The most notable difference from the earlier acoustic title is the addition of three pedals to produce distortion, flanger and delay. Each pedal is also applied on top of the previous pedal, which means that the application will produce a different sound depending on the order you changed the settings. This simple yet effective bonus to the electric iteration of the Music On guitar instantly makes it the superior version. Being able to produce a wider variety of sounds on a musical creation tool is always nice, and unlike in real life, anything you can play on your electric DSiWare guitar easily translates to the acoustic variation. Another new feature that warrants a mention is the ability to transpose up to three notes upwards or downwards, and a vibrato function to add some individual flavour to whatever you’re playing. After playing one string with the stylus and keeping contact with the touch screen, you can slide left or right to apply a frequency change. Again, variety is key to making a strong musical creation tool, and the game certainly succeeds in that aspect. Sadly, the accompaniment feature from the acoustic version is absent this time around.
The same control limitations from the prior release are still present, and are just as irritating as before – there are just too many buttons mapped to certain functions for you to reach them all at the same time. With practice, you can work your way around this, but will likely still find some things irritating, such as holding a chord that’s mapped to a diagonal on the D-Pad. The developers have once again chosen to omit a lefty flip option as well, so one out of ten people in the world shouldn’t bother downloading this.

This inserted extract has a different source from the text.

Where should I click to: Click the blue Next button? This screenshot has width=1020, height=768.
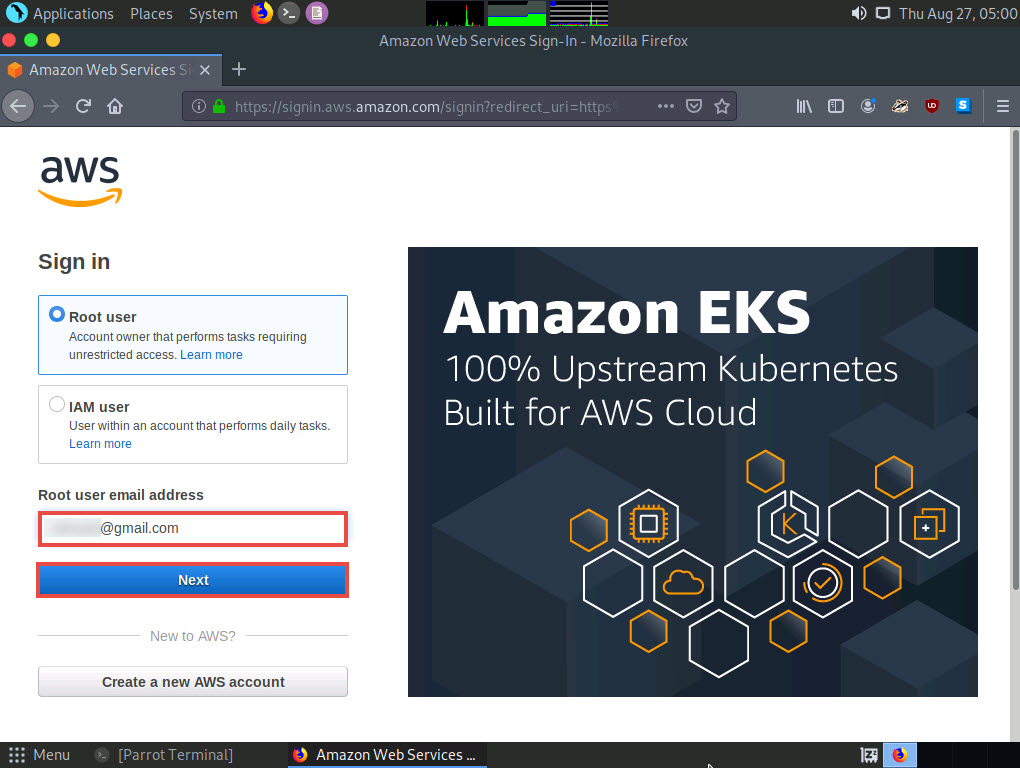[x=193, y=580]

Despite the problematic controls, the application is still useful and fun to play. Strings sound louder depending on how fast you swipe them with the stylus, and the new vibrato feature makes it even more interesting to play your favorite tunes. Just as before, the game doesn’t instruct you on how to play any songs, so inexperienced guitar players will have to search the Internet for chords and strumming patterns. Luckily, this is fairly easy, and most people should be able to find a simple and free guitar tablature website with very little difficulty.
Music On: Electric Guitar is meant for someone who already knows their way around the instrument in real life. If you enjoy writing or playing music to yourself when you’re out and about, this title might just be for you, but novices should avoid wasting their points because of complicated controls and the lack of any tutorial. This is a great way to express your creativity if you already possess the necessary skills, but if you need something just a bit more user friendly, the Music On versions of pianos and keyboards might be better suited to your needs.